There is increasing concern about using soybean meal in feed due to its environmental impacts and poor sustainability, which has led researchers to assess alternatives for animal nutrition [1,2,3]. In this context, insects are recognized as a good source of proteins due to their balanced essential amino acid profile [4] and have been suggested as an alternative for meat [5,6,7,8] and feed [9]. In particular, the black soldier fly (Hermetia illucens) has been suggested as a more sustainable alternative as feed, without compromising performance parameters in animal rearing [10,11,12,13] thanks to its high levels of proteins (37–63% dry matter basis) and fat (up to 49%), as well as several macro and micronutrients, which are important for animal development [14] [15,16,17,18]. Therefore, many studies remark the possibility of replacing the increasingly expensive protein sources commonly employed such as fishmeal and soybean meal [19,20]. Moreover, H. illucens insect biomass seems to have specific antimicrobial properties [21,22], which creates unique potential for the application in the industry as a feed additive.
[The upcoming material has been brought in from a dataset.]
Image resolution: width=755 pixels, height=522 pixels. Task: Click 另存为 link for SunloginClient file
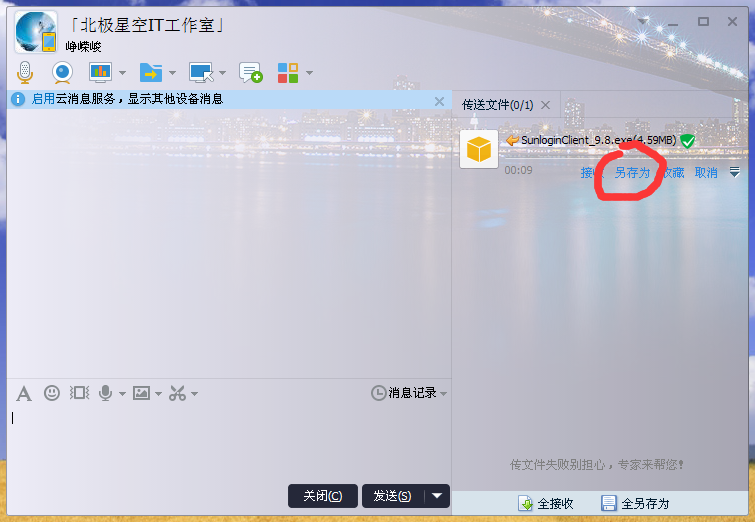pos(632,173)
Recent studies highlight the benefits of the use of H. illucens as a particularly useful feed for pigs [23,24,25], chickens [26,27], and fish [12]. Although several studies have assessed the benefits of black soldier fly larvae meal as feed, most of them are focused on growth performance and few analyzed the amino acid and fatty acid profile of the meat. Furthermore, there is a lack of research on insect use as feed for regionally important animals in South America, and to the best knowledge of the authors, no studies reflect the environmental impact of guinea pigs’ production. While animals such as guinea pigs (Cavia porcellus) are not intended for global mass production, they play an important economic, social, and cultural role for Andean communities [28]. The guinea pigs fulfil a very important function, reducing the protein deficit and providing economic incomes [29]. Hence, this study aimed to assess the benefits of H. illucens larvae as feed for guinea pigs and its impact on meat quality.

2. Materials and Methods

The study was carried out in a commercial farm in Cieneguilla (Lima, Peru). Rearing conditions including animal welfare were in accordance with the Peruvian Ministry of Agriculture guidelines and also comply with the ARRIVE guidelines and were carried out in accordance with the U.K. Animals (Scientific Procedures) Act, 1986 and associated guidelines, EU Directive 2010/63/EU for animal experiments. The animals were stunned and slaughtered following the previously reported method [29] by cutting the jugular vein. After exsanguination, the animals were introduced into boiling water for 1 min and manually dehaired, where the last operation was repeated until the total removal of hair. Animals were finally eviscerated and stored in ice for 8 h until analyses.

2.1. Experimental Design

Sixty male guinea pigs (C. porcellus) from the Peru strain, recently weaned (ca. 21 days of age; average weight: 0.30 ± 0.01 kg), were selected and divided into three different feed groups (T0, T1, and T2, explained below) of twenty animals each by simple randomization. In each group, the twenty guinea pigs were divided in four groups of five animals each. Grouped animals were housed in ground pens of 1 m2 at an average temperature of 21 °C with 45% humidity. The 12 groups were distributed in a single row by simple randomization to avoid bias due to position order.

2.2. Experimental Diets

Three different diets were formulated according to the standard guinea pig nutritional requirements [30,31] and consisted of concentrate and maize forage. A concentrate formula was based on a commercial product for guinea pigs of a local company. While forage was the same for the 3 different feed groups, regarding concentrate, the only variation in the formula was focused on the substitution of soybean meal: In T0, the control diet, soybean meal was the main protein source; in T1, soybean meal was substituted by 50% black soldier fly (BSF) larvae meal; in T2, soybean meal was 100% substituted with black soldier fly (BSF) larvae meal. Thus, soybean meal content was 15% w/w in T0, 7.5% in T1, and 0% in T2, while all the other ingredients of concentrate were maintained constant (corn, bran, soy oil, molasses, calcium, salt, methionine, lysine, choline chloride, mineral vitamin premix). The quantity of soybean meal in concentrate formulations was calculated considering only the protein quantity of such meal, and its replacement with black soldier fly meal was calculated by weight. Therefore, the proximal composition could be different in experimental diets, especially fat content, due to differences between defatted soybean meal and whole black soldier fly larvae meal. The proximate composition and amino acid profile of experimental diets were analyzed, and the results are shown in Table 1. The black soldier fly (H. Illucens) larvae meal was provided by the Universidad Catolica de Santa Maria (Arequipa, Peru) and the soybean meal was acquired from a random commercial market. The BSF larvae were dried using a conventional tunnel dryer with hot air (105 °C × 30 min) until 8% moisture content was reached, and was then grinded, before being incorporated into the concentrates.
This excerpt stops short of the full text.